Choosing a broker regulated by a reputable authority ensures your funds are protected and that the broker operates within strict financial and ethical guidelines. For instance, an FCA regulated broker in the UK must segregate client funds and publish audited financials. This is especially important in leveraged crude oil markets, where brokers must handle client funds responsibly and offer transparent crude oil trading conditions.
Crude oil prices are driven by a dynamic set of global forces. Traders and investors who understand these crude oil price influences are better equipped to anticipate trends and manage risk effectively. Below are the primary factors shaping crude oil price movements:
The most fundamental driver of crude oil prices is the balance between global crude oil supply and demand. For example, rapid industrial growth in China can boost crude oil demand by 1 million barrels per day, pushing prices higher. Rising economic activity increases crude oil consumption, driving prices higher, while economic slowdowns reduce crude oil demand, putting downward pressure on prices. On the supply side, production cuts or surpluses from major crude oil producers can cause immediate price swings.

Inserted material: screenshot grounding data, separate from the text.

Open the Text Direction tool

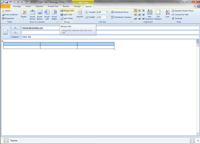pos(149,15)
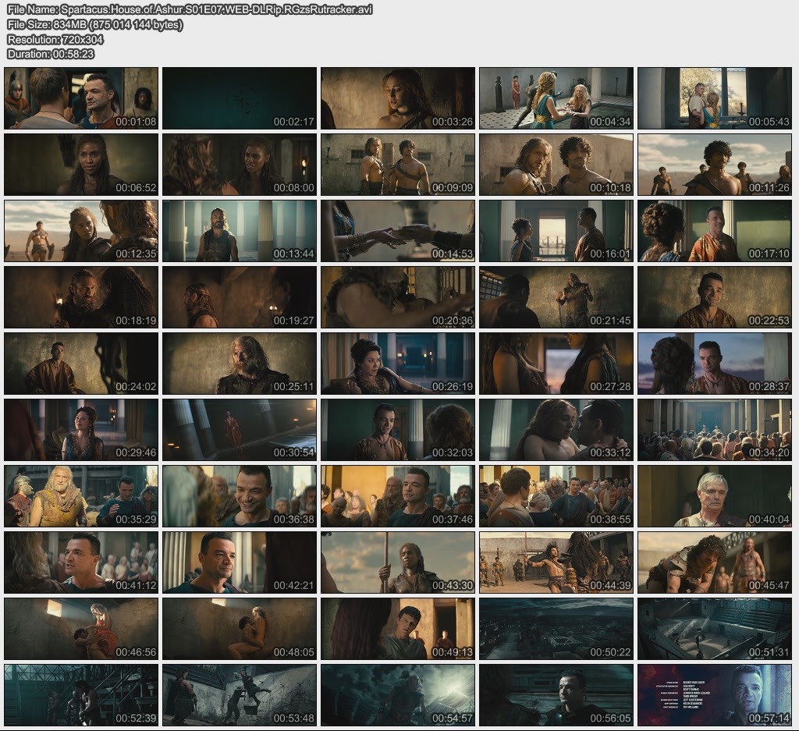The width and height of the screenshot is (799, 731).
Task: Click the thumbnail timestamped 00:01:08
Action: click(81, 98)

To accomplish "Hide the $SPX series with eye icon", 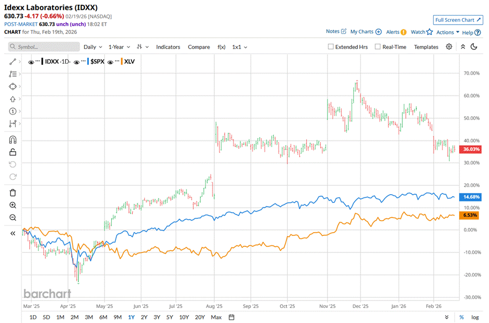I will [77, 62].
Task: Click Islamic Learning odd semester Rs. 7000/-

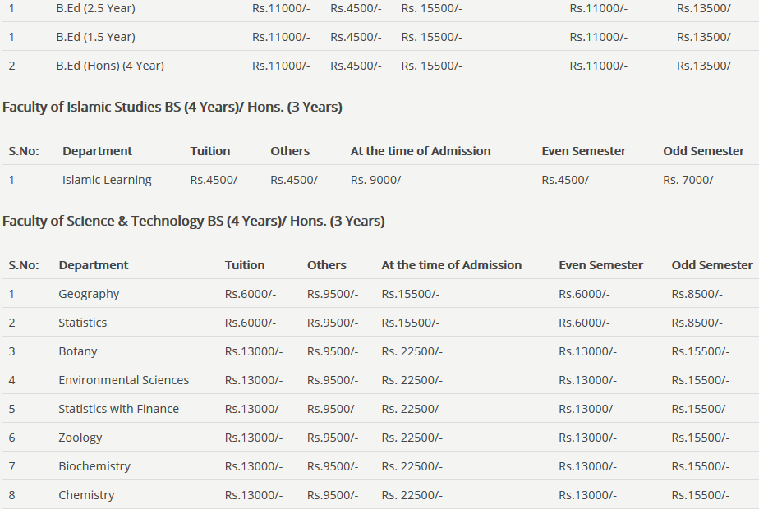Action: tap(690, 180)
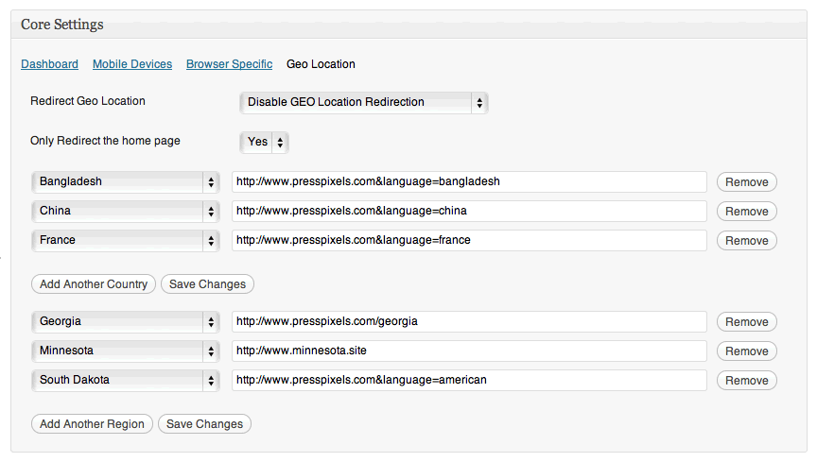Save Changes for region redirects
The height and width of the screenshot is (462, 817).
(x=205, y=423)
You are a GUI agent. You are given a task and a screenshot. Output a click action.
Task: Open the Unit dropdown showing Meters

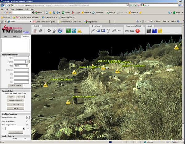21,66
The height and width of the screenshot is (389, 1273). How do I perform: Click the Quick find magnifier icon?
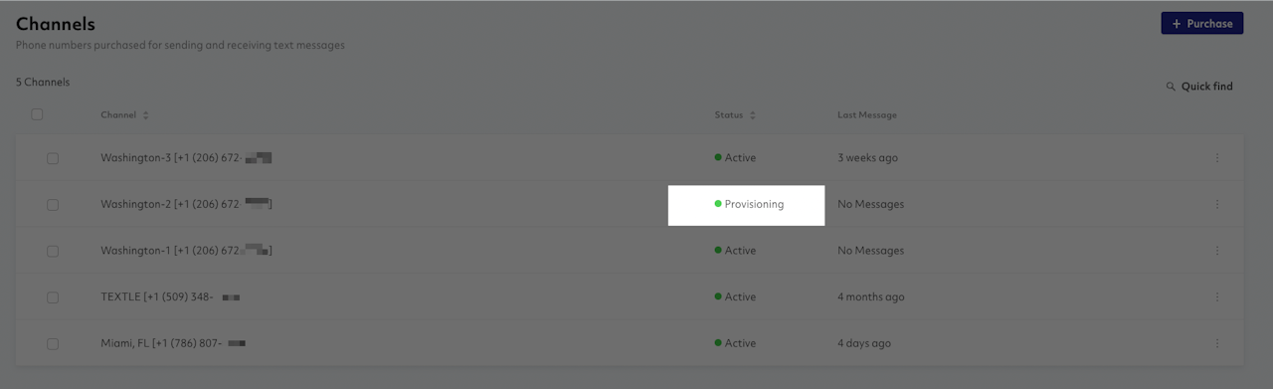pyautogui.click(x=1171, y=87)
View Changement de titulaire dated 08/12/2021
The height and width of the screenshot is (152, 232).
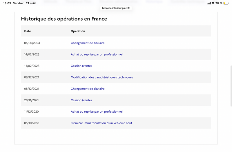click(88, 89)
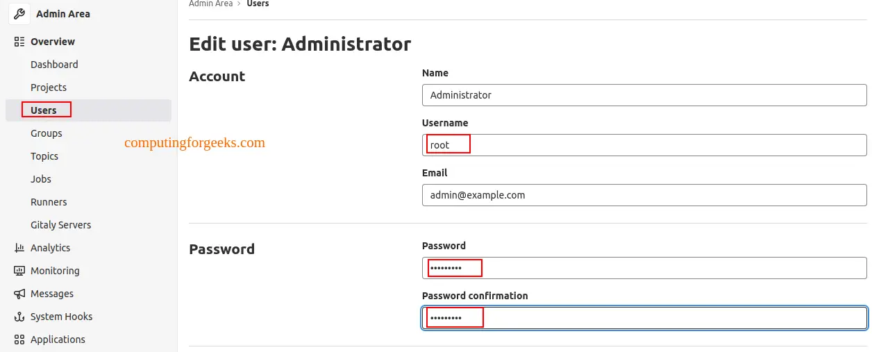Click the System Hooks anchor icon

19,317

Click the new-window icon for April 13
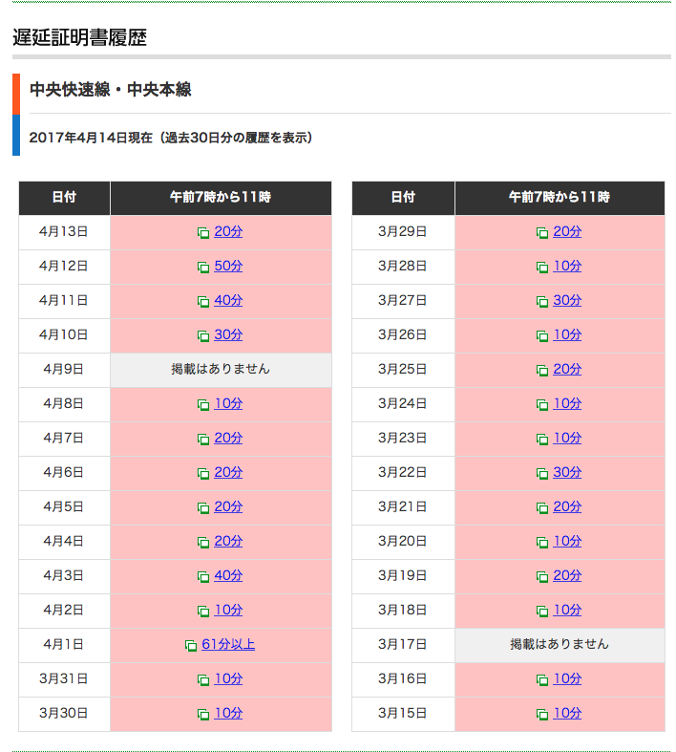coord(203,232)
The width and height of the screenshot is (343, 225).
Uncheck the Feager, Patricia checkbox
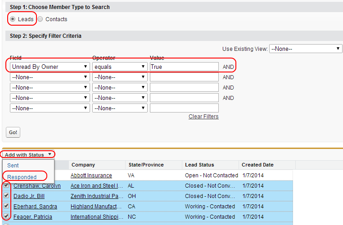pyautogui.click(x=6, y=216)
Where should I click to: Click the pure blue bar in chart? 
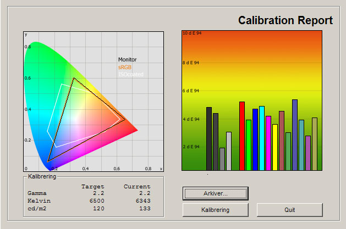click(x=255, y=139)
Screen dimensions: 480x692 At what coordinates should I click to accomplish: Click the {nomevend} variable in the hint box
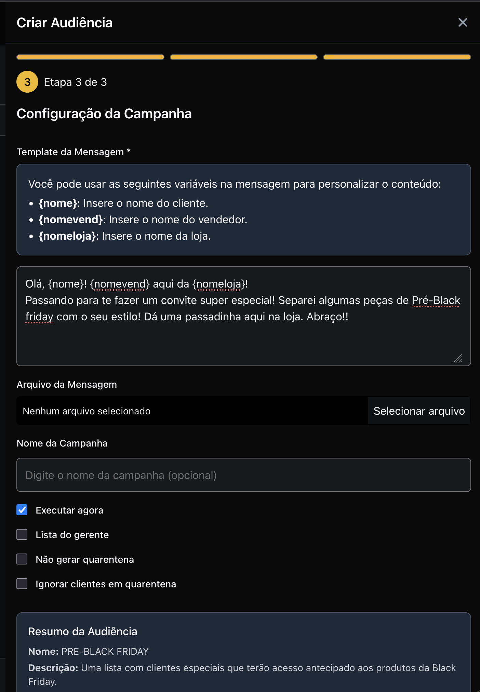pos(71,219)
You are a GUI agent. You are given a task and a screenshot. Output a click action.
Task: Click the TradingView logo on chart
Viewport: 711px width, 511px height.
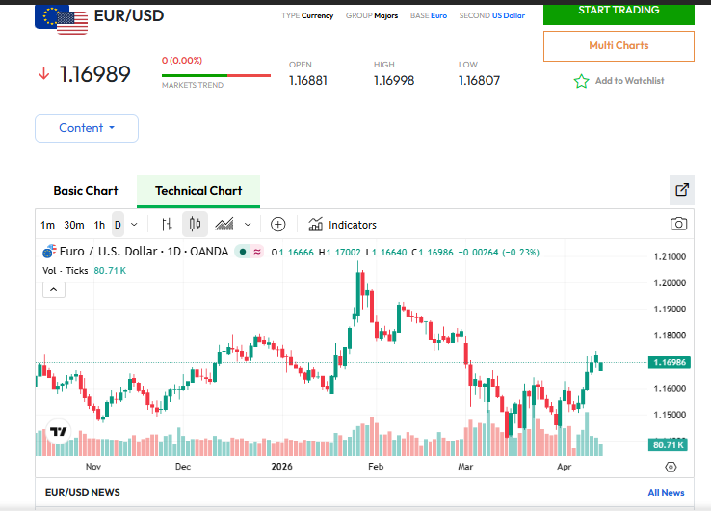[x=59, y=432]

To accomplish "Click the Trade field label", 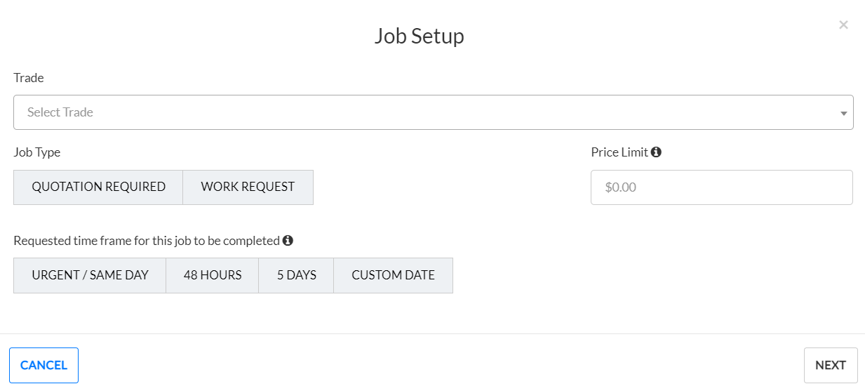I will coord(29,78).
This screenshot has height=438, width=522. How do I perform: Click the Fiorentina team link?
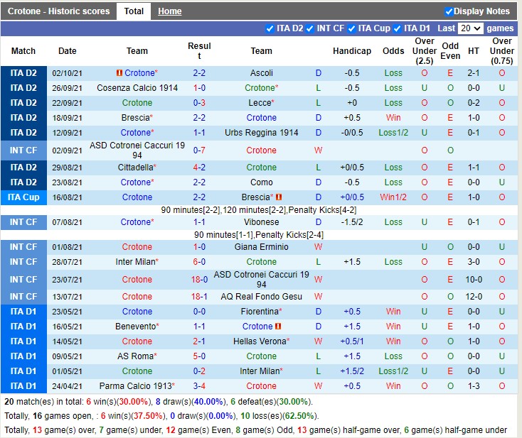pos(259,312)
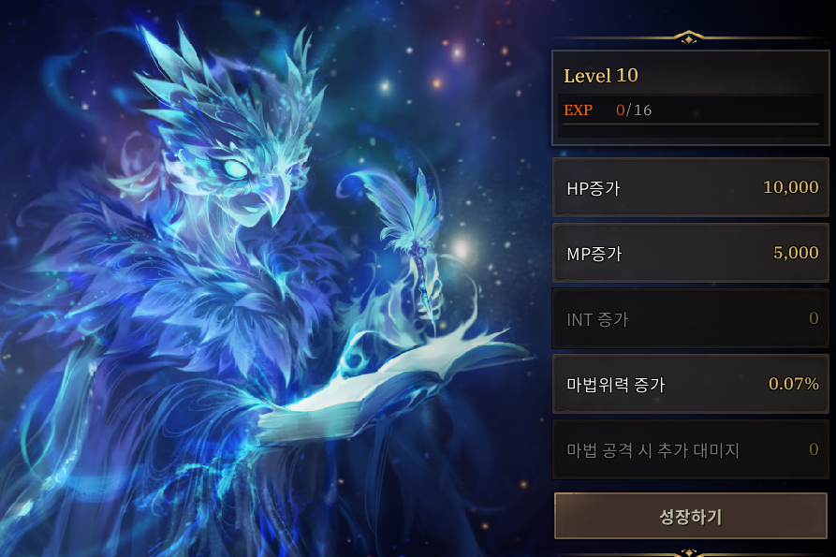Select the HP증가 stat row
Screen dimensions: 836x557
pyautogui.click(x=691, y=187)
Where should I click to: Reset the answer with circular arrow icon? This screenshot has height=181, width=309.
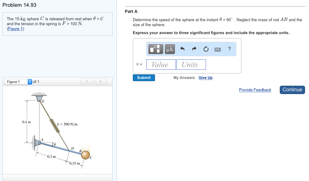(206, 49)
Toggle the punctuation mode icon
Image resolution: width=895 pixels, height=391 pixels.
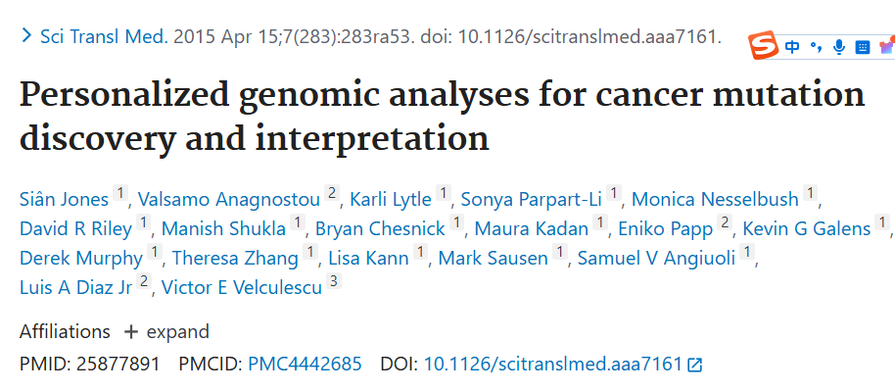(x=816, y=47)
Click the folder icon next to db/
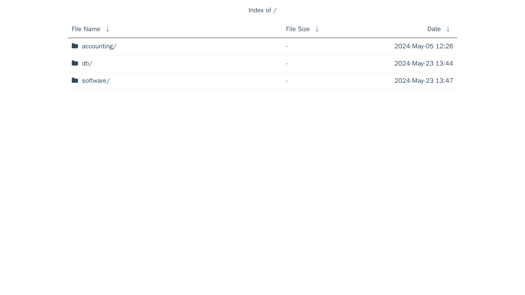This screenshot has height=295, width=525. [x=75, y=63]
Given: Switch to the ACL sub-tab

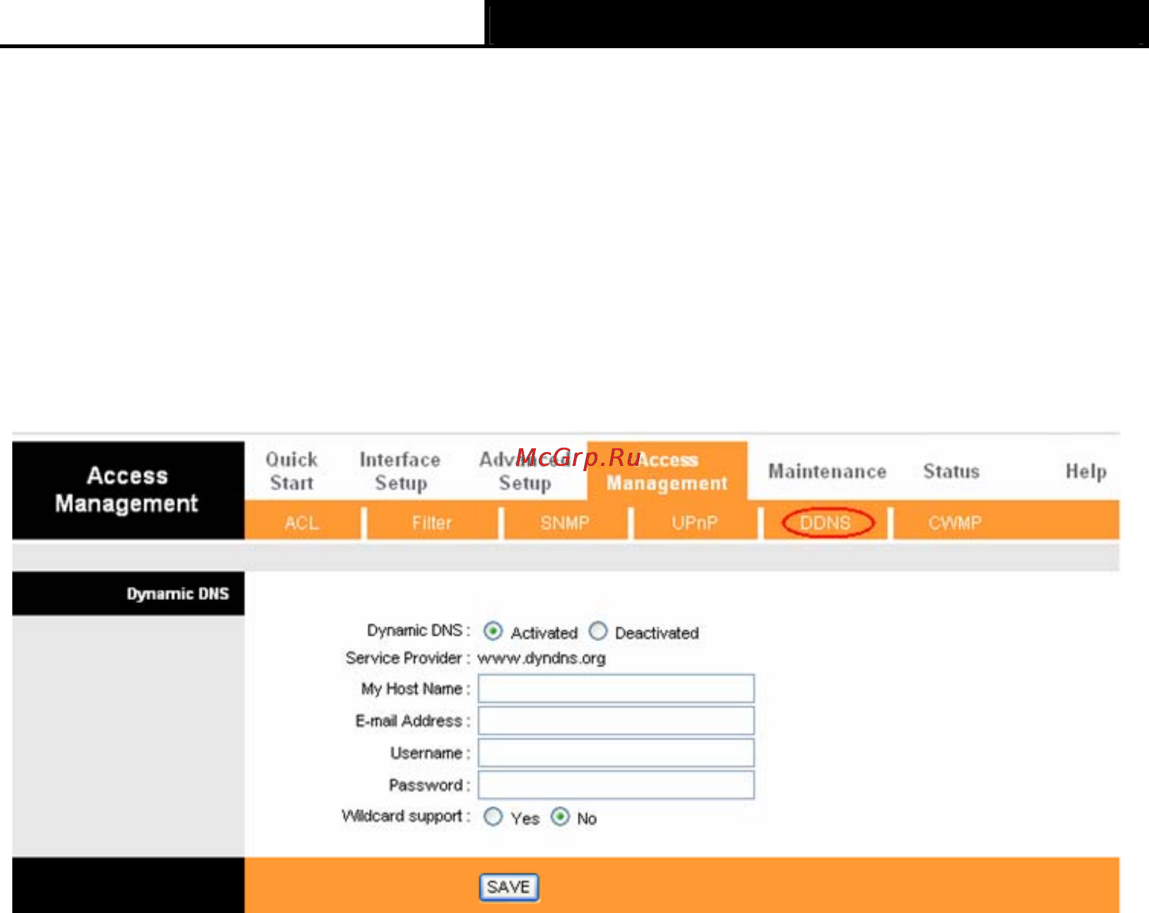Looking at the screenshot, I should pyautogui.click(x=302, y=523).
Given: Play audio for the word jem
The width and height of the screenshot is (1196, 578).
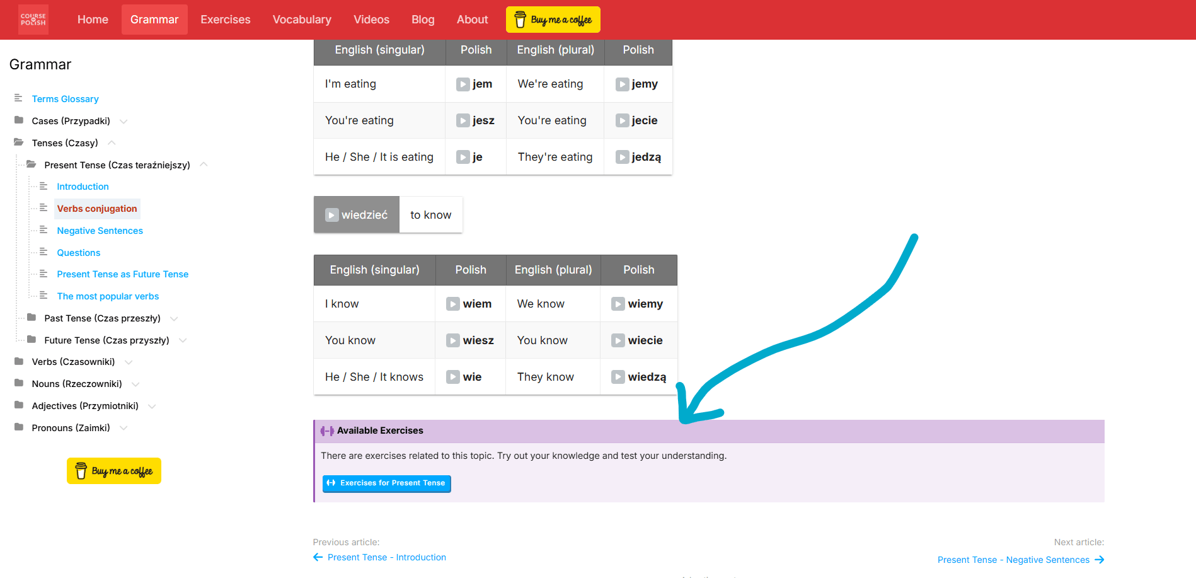Looking at the screenshot, I should [463, 84].
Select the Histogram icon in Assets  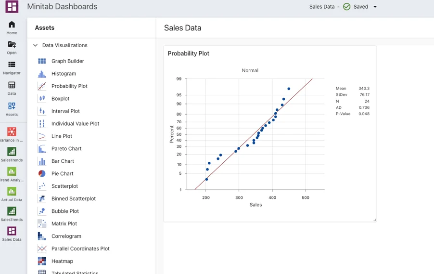42,74
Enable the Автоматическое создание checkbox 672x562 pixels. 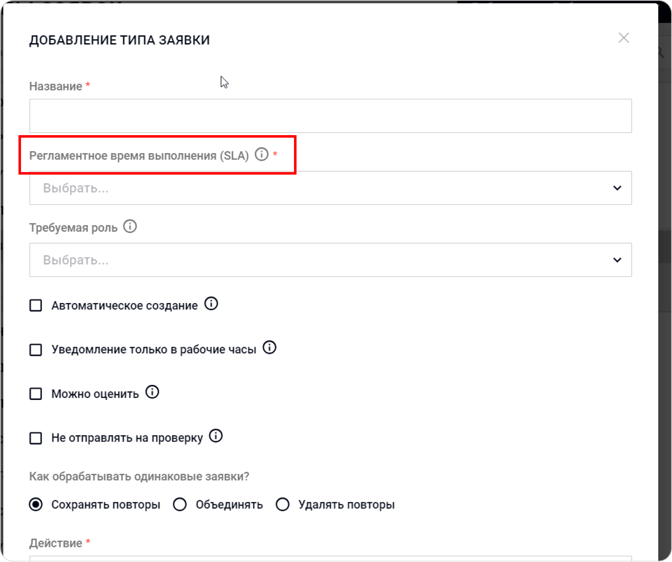pos(36,305)
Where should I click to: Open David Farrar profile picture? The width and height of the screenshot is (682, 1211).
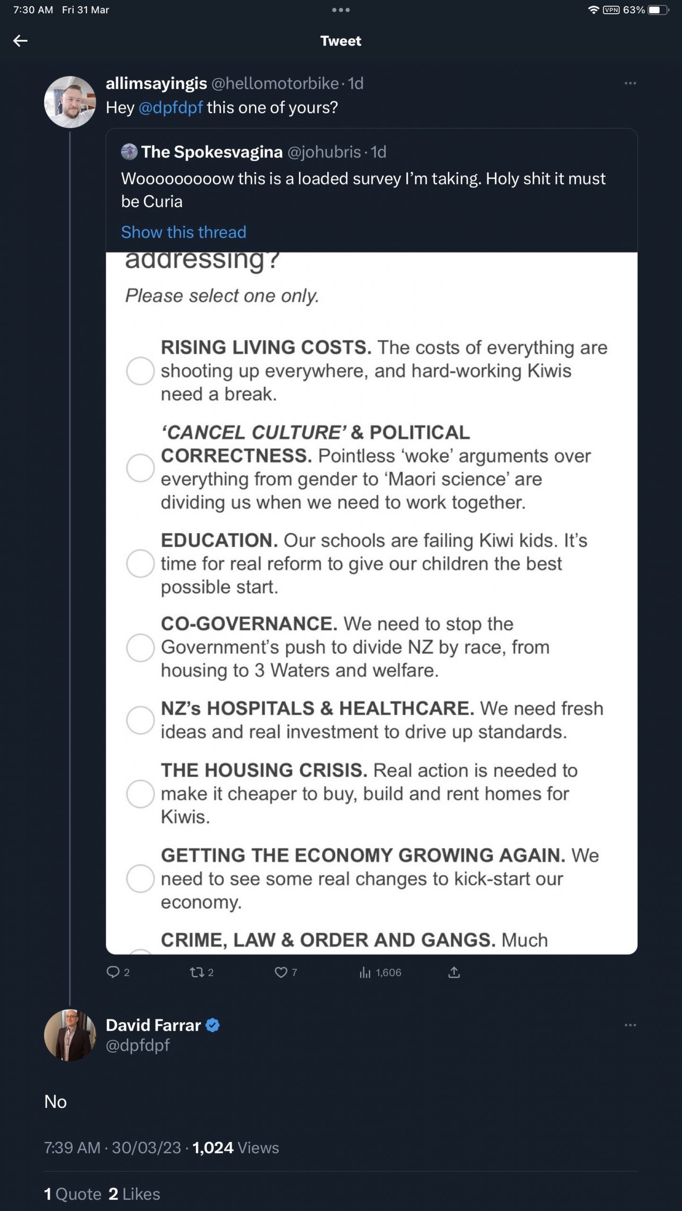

Instability in key crude oil–producing regions such as the Middle East, Venezuela, or Russia can disrupt crude oil supply chains or fuel concerns about future shortages. The 2019 Saudi Aramco attack, for example, temporarily cut Saudi crude oil output by 5 million barrels per day and sent prices up 15% in one session. Political conflict, sanctions, and war can lead to crude oil price spikes, even if actual supply is not yet affected.
The Organization of the Petroleum Exporting Countries (OPEC), along with its allies, wields strong influence over crude oil prices. In April 2020, OPEC+ agreed to cut crude oil production by 9.7 million barrels per day, helping to stabilize a price crash. Through coordinated crude oil production targets, OPEC can tighten or ease global crude oil supply, often resulting in sharp market reactions to their announcements and decisions.
Economic data such as GDP growth, industrial output, and employment figures help shape expectations for future crude oil demand. A strong U.S. jobs report often correlates with higher crude oil demand forecasts and price upticks. Strong economic numbers tend to support higher crude oil prices, while weakness can dampen crude oil demand expectations and cause declines.
Since crude oil is globally priced in U.S. dollars, fluctuations in the currency's value have direct effects. When the dollar index rises 2%, crude oil prices can fall by about 1.5% on average. A stronger dollar makes crude oil more expensive for foreign buyers, potentially reducing crude oil demand, while a weaker dollar can support higher crude oil prices.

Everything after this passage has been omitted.